══ BRANO DI RIFERIMENTO ══
In questa logica, il ricorso al carcere come misura cautelare si presenta come lo strumento più offensivo. Questa situazione è stata accertata dalla CCIODH attraverso le interviste realizzate nelle carceri di Chiapas e Oaxaxa ad un totale di 70 detenuti. Non è stato così per i penitenziari di Molino de Flores e La Palma, nello stato di Messico, in quanto nonostante aver sollecitato l'autorizzazione in anticipo, la CCIODH non è stata ammessa ad entrare. In certi casi si tratta di carceri di massima sicurezza e di situazioni di isolamento, dove i diritti del prigioniero vengono ridotti ai loro minimi termini. La situazione vissuta dai fratelli Sosa Villavicencio in seguito ai fatti di Oaxaca è in questo sento paradigmatica, come anche quella di Ignacio del Valle, Felipe Álvarez ed Héctor Galindo, cui è stato prolungato l'isolamento anche dopo la formulazione del verdetto che li condanna a 67 anni di reclusione.

TERZA

La CCIODH avverte nuovamente che il modello di repressione e persecuzione degli spazi sociali di rivendicazione non si riferisce solamente al comportamento dei distinti corpi di polizia, locali e federali. Insieme ad essi, si deve menzionare il ruolo ogni volta più attivo dell'Esercito messicano. Una delle principali scommesse del governo attuale mira precisamente a rafforzare il protagonismo dell'Esercito nella persecuzione dei reati di narcotraffico e commercio di armi, così come nel controllo delle frontiere.

Nel caso del Chiapas sono stati usati questi argomenti per giustificare la continuità della sua spropositata presenza nel momento in cui l'insurrezione armata dell'EZLN ha smesso di costituire un pretesto sufficiente. La CCIODH ha raccolto, come già fece nelle sue visite precedenti, numerose denunce sul grado di impatto che la suddetta presenza ha nella vita quotidiana delle comunità indigene e contadine. In altri casi, come ad Atenco e Oaxaca, l'Esercito è stato presente anche attraverso la sua collaborazione nelle operazioni congiunte dei diversi corpi di sicurezza.
═══
══ ESTRATTO DELLA FONTE ══
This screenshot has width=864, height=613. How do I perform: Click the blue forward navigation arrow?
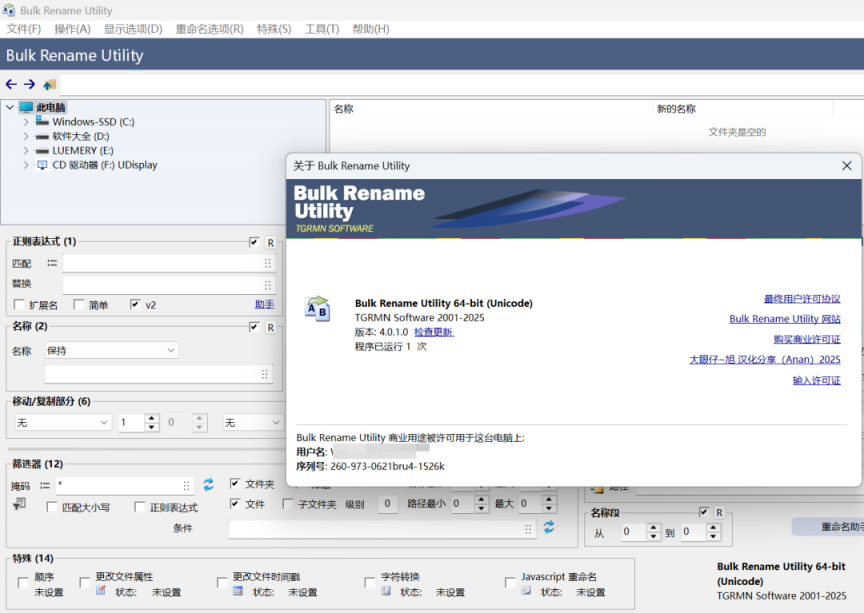click(29, 85)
═══
## CONSEGNA A
Rispondi alle seguenti domande sul brano.
(i) A quanti detenuti in totale la CCIODH ha fatto interviste in carcere?
(ii) A quanti anni di reclusione sono stati condannati Ignacio del Valle, Felipe Álvarez ed Héctor Galindo?
(iii) In quali casi, oltre al Chiapas, l'Esercito è stato presente anche attraverso la sua collaborazione nelle operazioni congiunte dei diversi corpi di sicurezza?
## CONSEGNA B
Trascrivi fedelmente dal brano il tratto che va da "Nel caso del" fino a "corpi di sicurezza." incluso.

## RISPOSTA SVOLTA A
(i) 70 detenuti.
(ii) 67 anni di reclusione.
(iii) Ad Atenco e a Oaxaca.

## RISPOSTA SVOLTA B
Nel caso del Chiapas sono stati usati questi argomenti per giustificare la continuità della sua spropositata presenza nel momento in cui l'insurrezione armata dell'EZLN ha smesso di costituire un pretesto sufficiente. La CCIODH ha raccolto, come già fece nelle sue visite precedenti, numerose denunce sul grado di impatto che la suddetta presenza ha nella vita quotidiana delle comunità indigene e contadine. In altri casi, come ad Atenco e Oaxaca, l'Esercito è stato presente anche attraverso la sua collaborazione nelle operazioni congiunte dei diversi corpi di sicurezza.